I'm sitting all alone now
By myself I can't hide my feelings
By myself I show how I truly feel
My doubts and fears surround me
They suffocate me
And chain me down
I'm dying here
And still no one notices
Maybe it's better this way anyway
Happy by day
And nothing at night


Caged

It's been building
Brick after figurative brick
Forming this wall
That's enclosing on me
Encaged like an exotic bird
All I want is to be free
But I'm shoved into a corner
Unwanted, Forgotten
Chained down
These chains are encircling me
Holding around my waist
No matter how hard I try
I remain chained to this wall
Like a prisoner
It's holding me back
I need to break free
I need to get loose
I need to escape
But I can't.
I scream for help
But my pleas
Fall on deaf ears.
I won't escape
I'm stuck here
Imprisoned
Enchained
Caged
In the darkness of my mind.


Happiness

the sunlight filters through your shades
and you wake with your dreams still on your mind
as you're slowly waking
you witness
the dust dancing in the bright
the world yawning
and releasing the sounds of morning
the sun stretching its arms
and encircling the world
you're gazing absentmindedly through a window
while still smothering yourself in the warmth of your covers
suddenly yet reluctantly you swing your legs out of the warmth
and scramble out to the carpeted halls
you amble your way into the kitchen
and yawning,
you turn the coffee-pot on
leaning against a counter
rubbing your cold arms,
you slowly wake up.
lazily pouring a cup of coffee
before the whole pot is even done,
you enjoy it so sweet,
a spoon can stand on its own.
with enough milk
to turn it a delicious hazelnut brown
while warming your fingers
by gripping around the cup
and sitting on the counter
swaying your legs
you realize
that this is happiness
in one of the simplest
and purest forms.

Collaboration

Snow falls gracefully
waltzing with the wind.
And in its midst
stands you and I
Together again,
but not for long.

Maybe if you opened your eyes,
You could see
what's right in front you you
And was always has been
I love you.
Isn't that enough?

You were everything I wanted
But somehow
We just couldn't make it be.

I've kept my eyes open this whole time
In the hopes
That I would finally glimpse
The thing called love.


(I'm not even close to being done but I don't want to drag this on too long, so I'll post them in moderation. This is all you get for now.)

Friday, January 2, 2009

For diamonds to appear to be, just like broken glass to me.

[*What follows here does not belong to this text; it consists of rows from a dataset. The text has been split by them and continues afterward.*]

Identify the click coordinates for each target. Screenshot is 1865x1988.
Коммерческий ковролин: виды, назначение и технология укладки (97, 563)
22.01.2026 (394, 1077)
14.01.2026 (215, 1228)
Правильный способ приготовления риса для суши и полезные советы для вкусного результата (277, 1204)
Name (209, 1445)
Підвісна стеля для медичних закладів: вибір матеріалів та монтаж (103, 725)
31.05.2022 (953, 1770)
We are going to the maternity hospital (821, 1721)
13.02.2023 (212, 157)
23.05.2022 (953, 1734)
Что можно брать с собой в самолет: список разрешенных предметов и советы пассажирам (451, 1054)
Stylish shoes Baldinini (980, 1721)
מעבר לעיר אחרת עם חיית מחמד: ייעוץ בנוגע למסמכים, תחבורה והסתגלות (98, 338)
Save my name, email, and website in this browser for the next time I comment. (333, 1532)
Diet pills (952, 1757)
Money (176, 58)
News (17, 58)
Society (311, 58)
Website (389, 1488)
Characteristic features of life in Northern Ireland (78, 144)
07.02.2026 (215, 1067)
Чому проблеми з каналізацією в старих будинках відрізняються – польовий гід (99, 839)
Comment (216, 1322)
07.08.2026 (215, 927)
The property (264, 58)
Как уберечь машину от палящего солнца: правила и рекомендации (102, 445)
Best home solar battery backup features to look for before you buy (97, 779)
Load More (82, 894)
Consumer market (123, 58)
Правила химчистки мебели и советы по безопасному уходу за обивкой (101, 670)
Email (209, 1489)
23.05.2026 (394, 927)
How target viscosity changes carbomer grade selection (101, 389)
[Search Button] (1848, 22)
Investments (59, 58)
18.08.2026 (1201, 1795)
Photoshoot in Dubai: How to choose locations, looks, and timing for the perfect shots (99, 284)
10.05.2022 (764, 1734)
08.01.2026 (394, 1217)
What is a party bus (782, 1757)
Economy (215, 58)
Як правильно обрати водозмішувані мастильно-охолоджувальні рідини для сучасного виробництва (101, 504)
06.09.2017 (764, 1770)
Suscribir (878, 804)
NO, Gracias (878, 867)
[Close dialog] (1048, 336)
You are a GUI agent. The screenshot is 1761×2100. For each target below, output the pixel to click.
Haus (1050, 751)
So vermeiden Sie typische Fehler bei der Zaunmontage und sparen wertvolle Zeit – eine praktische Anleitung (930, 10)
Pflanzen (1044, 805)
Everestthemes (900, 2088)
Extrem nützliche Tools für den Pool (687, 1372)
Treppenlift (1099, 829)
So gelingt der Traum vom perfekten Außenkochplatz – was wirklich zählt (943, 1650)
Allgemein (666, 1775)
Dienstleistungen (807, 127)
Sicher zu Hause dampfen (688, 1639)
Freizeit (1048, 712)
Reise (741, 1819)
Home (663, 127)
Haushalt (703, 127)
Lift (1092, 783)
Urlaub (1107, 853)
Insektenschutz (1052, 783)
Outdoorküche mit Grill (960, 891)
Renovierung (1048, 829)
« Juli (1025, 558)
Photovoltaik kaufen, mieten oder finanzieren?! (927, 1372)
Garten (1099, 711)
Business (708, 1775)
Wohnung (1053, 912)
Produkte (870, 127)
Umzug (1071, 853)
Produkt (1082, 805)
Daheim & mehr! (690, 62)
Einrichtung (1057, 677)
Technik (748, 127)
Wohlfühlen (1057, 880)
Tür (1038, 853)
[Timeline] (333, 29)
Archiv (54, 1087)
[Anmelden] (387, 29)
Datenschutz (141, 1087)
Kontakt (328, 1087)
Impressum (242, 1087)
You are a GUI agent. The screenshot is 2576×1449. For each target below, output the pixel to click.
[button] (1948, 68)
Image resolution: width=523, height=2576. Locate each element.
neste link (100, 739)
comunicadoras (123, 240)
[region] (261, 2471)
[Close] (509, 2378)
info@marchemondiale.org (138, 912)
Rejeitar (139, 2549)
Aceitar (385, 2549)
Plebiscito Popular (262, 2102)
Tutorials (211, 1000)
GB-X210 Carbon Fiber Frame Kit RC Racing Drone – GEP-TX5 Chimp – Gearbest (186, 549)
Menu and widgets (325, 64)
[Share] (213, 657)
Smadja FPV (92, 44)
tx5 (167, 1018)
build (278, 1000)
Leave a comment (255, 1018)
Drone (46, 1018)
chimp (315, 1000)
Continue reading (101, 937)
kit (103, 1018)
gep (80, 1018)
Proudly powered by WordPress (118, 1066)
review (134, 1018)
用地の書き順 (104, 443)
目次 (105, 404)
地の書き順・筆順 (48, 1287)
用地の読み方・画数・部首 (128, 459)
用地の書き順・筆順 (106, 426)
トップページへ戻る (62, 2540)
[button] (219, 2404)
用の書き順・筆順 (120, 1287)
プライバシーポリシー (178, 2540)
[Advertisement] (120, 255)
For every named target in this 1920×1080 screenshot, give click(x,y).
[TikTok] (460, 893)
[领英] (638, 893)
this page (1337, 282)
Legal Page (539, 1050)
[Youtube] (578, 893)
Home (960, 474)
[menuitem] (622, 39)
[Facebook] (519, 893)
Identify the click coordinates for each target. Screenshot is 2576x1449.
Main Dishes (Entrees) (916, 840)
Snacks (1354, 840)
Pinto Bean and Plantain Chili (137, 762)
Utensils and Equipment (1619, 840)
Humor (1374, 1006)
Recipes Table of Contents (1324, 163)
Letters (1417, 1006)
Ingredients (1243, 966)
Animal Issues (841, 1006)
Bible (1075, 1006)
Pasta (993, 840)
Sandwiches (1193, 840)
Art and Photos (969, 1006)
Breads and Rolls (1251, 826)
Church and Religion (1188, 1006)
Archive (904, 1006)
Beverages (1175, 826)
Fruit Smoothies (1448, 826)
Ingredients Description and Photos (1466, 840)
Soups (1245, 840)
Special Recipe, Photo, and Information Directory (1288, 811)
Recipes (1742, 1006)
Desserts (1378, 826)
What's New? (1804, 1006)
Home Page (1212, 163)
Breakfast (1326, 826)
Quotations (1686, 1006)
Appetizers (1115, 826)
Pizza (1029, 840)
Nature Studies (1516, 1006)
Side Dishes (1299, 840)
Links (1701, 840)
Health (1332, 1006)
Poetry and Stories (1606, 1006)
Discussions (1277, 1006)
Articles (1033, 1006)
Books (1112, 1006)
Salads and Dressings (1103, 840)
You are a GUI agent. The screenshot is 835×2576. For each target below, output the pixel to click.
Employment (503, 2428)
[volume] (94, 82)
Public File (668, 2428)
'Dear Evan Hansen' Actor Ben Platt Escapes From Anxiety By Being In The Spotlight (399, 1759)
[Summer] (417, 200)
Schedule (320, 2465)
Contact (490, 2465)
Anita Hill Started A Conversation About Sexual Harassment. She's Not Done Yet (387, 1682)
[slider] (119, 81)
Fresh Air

I've been lazing around for the past couple days, so i haven't really been on here. I'm sorry for that, but my new years resolution is to update this more often. One of many actually. Anyway, I'm a bit pressed for time so this one will be short. I just wanted to say Happy New Year world! have a great one. I know I'm a bit late. that's my fault. but anyway, I'm not gonna be on here for a little while, because i got my computer confiscated by my mom. Yes, i know it's sad, but I can promise you that when I'm back I'll have a couple surprises that will make it worth the wait.